In this exercise we will determine for each stop, the distance between that stop 
and the town in which the stop is located. 

Note that here I used the district, since the coordinate data was available 
per district and going district by district is more precise.

First we initialise PySpark.


In [13]:
from pyspark import SparkContext

sc = SparkContext.getOrCreate()


We first read all the stops. The specified file is a preprocessed version of the JSON "stops.txt", in which 
each line contains one stop in the format 

halte_id;halte_name;lat;long;town_name

This makes it easier
to parse since it only requires a call to str.split().


In [17]:
stops = sc.textFile("./converted_stops.csv").map(lambda stop: tuple([x.strip() for x in stop.split(";")]))


Next we will create an RDD that maps town names to town coordinates.
This is done by a CSV file that contains coordinates for each town. 
This CSV file is a preprocessed version of "zipcodes.CSV". The preprocessing 
filters out unnecessary data, so that each line is of the following format:

town-name;lat;long

This will then be mapped into tuples (town, (lat, long))


In [18]:

town_coords = sc.textFile("./coord_map.csv").map(lambda towncoord: tuple([x.strip() for x in towncoord.split(";")])).map(lambda x: (x[0], (x[1], x[2])))


Next we will join the stops with the town coordinates. This will create an
RDD with tuples of the form (town-name, (stop, town-coord)) which are then
mapped to (stop, town-coord).

Note: the town names in the CSV file contain some errors, therefore 270 towns will be lost.


In [24]:

# map stop to (stop-town, stop) to make the "join" operation work
stops_by_town = stops.keyBy(lambda stop: stop[4])

# join operation, and map to (stop, town-coord)
stops_town_coords = stops_by_town.join(town_coords).map(lambda x: x[1])


The last thing to do is determine the distance between the stops themselves
and the towns they are located in.
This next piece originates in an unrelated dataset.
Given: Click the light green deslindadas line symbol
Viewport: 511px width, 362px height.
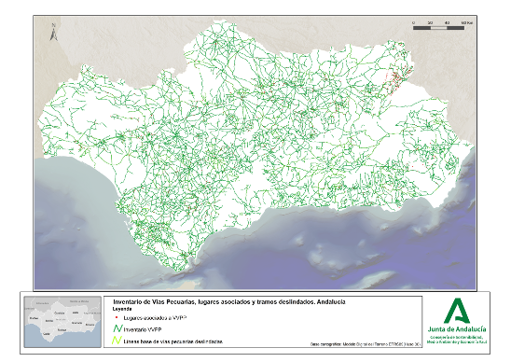Looking at the screenshot, I should tap(117, 341).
For this we also need the coordinates of the 
stops themselves, for this we have the function "get_stop_coord".

This map operation will result in tuples of the form (stop, distance-to-town).

Note: since the earth is a sphere euclidian distances are not 
accurate enough, I have used an online implementation of the haversine method.
http://evoling.net/code/haversine/
https://stackoverflow.com/questions/4913349/haversine-formula-in-python-bearing-and-distance-between-two-gps-points/4913653#4913653
There are many sources, I don't know which one is the original.


In [25]:
def haversine(coord1, coord2):
    from math import radians, cos, sin, asin, sqrt
    """
    Calculate the great circle distance between two points 
    on the earth (specified in decimal degrees)
    """
    
    lat1, lon1 = coord1
    lat2, lon2 = coord2
    
    lat1 = float(lat1)
    lon1 = float(lon1)
    lat2 = float(lat2)
    lon2 = float(lon2)
    
    # convert decimal degrees to radians 
    lon1, lat1, lon2, lat2 = map(radians, [lon1, lat1, lon2, lat2])
    # haversine formula 
    dlon = lon2 - lon1 
    dlat = lat2 - lat1 
    a = sin(dlat/2.0)**2.0 + cos(lat1) * cos(lat2) * sin(dlon/2.0)**2.0
    c = 2.0 * asin(sqrt(a)) 
    # Radius of earth in kilometers is 6371
    km = 6371.0 * c
    m = km * 1000.0
    return m

def get_stop_coord(stop):
  """Retrieve the geo coordinate of a stop."""
  return float(stop[2]), float(stop[3])

stops_distances = stops_town_coords.map(lambda x: (x[0], haversine(get_stop_coord(x[0]), x[1]))).collect()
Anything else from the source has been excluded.